Ladybird: The Cozy Cafe You Can’t Miss

If Heather Crane could do nothing but make bread, she’d be a happy lady.

“Artisan bread is my favorite thing in the world to bake,” she says.

At its core, she explained, bread is just a few simple ingredients — flour, salt, water and a rising agent. It’s the technique and love that go into each sourdough loaf, scone and snack that make her creations special.

Of course, as the owner of Ladybird at 22 Hotchkiss Ave., Crane does more than bake bread. She’s created a cozy cafe right off the highway where customers can grab a cup of Joe, craft pastry or satiating entree and hang out in an aesthetic joint with views of the San Juans.

Just 15 minutes south of Montrose, Ladybird is impossible to miss for anyone driving on Highway 550 toward Ridgway — not that you’d want to. And, it opens at 6:30 a.m., giving Telluride-bound skiers and snowboarders plenty of time to grab some fuel before a day on the slopes.

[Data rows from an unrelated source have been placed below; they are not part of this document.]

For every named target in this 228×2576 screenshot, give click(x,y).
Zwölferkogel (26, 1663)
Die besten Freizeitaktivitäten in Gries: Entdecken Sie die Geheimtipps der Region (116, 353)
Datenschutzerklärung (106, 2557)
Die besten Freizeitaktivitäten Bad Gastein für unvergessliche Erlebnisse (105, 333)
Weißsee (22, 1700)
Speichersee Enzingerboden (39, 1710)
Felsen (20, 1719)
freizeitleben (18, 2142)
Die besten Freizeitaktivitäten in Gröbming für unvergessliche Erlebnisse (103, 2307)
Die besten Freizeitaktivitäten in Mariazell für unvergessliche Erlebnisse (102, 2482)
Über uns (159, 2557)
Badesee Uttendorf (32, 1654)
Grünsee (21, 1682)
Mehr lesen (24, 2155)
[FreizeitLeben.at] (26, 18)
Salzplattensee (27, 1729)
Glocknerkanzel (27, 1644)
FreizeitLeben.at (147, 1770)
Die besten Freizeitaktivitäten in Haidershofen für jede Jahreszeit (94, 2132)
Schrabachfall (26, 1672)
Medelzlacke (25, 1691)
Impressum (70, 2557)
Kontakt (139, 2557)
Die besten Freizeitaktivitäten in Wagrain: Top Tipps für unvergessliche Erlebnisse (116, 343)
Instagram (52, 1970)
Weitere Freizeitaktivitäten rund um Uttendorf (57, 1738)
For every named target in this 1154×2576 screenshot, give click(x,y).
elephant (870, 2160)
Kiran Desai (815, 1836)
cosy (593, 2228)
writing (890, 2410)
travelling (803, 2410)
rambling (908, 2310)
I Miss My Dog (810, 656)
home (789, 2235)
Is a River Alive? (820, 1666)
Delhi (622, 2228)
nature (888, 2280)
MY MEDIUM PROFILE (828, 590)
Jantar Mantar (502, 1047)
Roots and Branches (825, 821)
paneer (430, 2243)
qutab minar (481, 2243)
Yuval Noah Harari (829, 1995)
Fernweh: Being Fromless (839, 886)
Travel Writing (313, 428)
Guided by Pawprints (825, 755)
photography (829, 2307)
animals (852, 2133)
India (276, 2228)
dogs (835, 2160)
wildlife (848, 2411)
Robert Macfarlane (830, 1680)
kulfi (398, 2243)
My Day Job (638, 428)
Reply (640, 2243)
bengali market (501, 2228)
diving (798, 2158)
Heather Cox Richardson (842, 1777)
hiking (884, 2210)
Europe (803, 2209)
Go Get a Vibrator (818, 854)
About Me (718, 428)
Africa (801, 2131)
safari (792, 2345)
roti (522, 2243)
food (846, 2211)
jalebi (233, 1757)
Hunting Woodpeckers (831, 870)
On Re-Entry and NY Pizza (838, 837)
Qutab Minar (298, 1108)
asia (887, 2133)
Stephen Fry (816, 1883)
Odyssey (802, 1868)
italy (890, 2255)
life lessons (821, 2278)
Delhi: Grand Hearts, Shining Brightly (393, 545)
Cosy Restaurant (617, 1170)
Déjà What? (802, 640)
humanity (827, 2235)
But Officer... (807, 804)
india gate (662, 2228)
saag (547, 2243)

“You can come grab a breakfast burrito and a coffee and still get first chair,” Crane says.

Heather Crane has created a cozy cafe right off the highway near Montrose, where she can bake all the time. Photos by Kylea Henseler.

LADYBIRD BEGINS

Crane began baking as a child, and worked her first job and many subsequent gigs in the baking business. Back then, she didn’t know owning her own spot was in the cards.

“It was something I always fell back on,” she says. “But I never knew I was going to be a baker.”

Ladybird came about naturally, due to customer demand for Crane’s handcrafted carbs.

She moved to the Western Slope 13 years ago and started up a side hustle selling her homebaked goods at local farmers markets.

“It was very small-scale, just 15 to 20 loaves of bread,” she says. “I baked it at home in my home oven. And then with each year, it got a little bit bigger.”

Within a few years, Crane purchased Pine Cone Catering, and operating that business gave her more kitchen space and equipment to ramp up the production of baked goods. Eventually, farmers market fans encouraged her to open her own shop, and she gave the people what they wanted.

“A lot of people were like, ‘When are you actually going to open a brick and mortar?’” Crane says.

The answer to that question was early 2024.

PINK AND JAZZ AND BIRDS

Crane’s location, on the route from Montrose Regional Airport to popular Western Slope tourist destinations, makes it a convenient stop for coffee. It once was, before La Zona Colona closed during the COVID-19 pandemic. For several years after, a large roadside sign reading “Coffee” remained — a remnant of what had been.

That was until Crane closed on the building last year and quickly turned it into a buzzing bakery and cafe.

Instrumental music, often swingin’ jazz, greets customers as soon as they walk in the door, and the aesthetic is a mix of cozy accents, rosy hues and vintage touches. “It’s like pink and birds and jazz and baking all made a baby,” Crane says.

The restaurant’s name is a play on “crane,” a type of bird, while the decor and soundtrack pay homage to New Orleans, one of Crane’s favorite cities.

The Big Easy influence runs deeper than the vibe. Crane sources all the coffee from French Truck Coffee, a small New Orleans-based chain. She remembers feeling an immediate connection the first time she visited a French Truck location and later, when she started her business, just knew she had to see if it had a wholesale program.

“The coffee is pretty special,” she says, adding the company focuses on producing a small-batch, ethically sourced product.

It pairs perfectly with the carefully-made pastries, burritos, quiches and more on Crane’s menu, and she noted she also tries to source local and seasonal ingredients as much as possible.

Everything, she says, is made with “a lot of time and a lot of love.”

And Crane has one goal in mind each time a customer visits Ladybird. “I want people to feel naturally cheery when they walk in,” she says.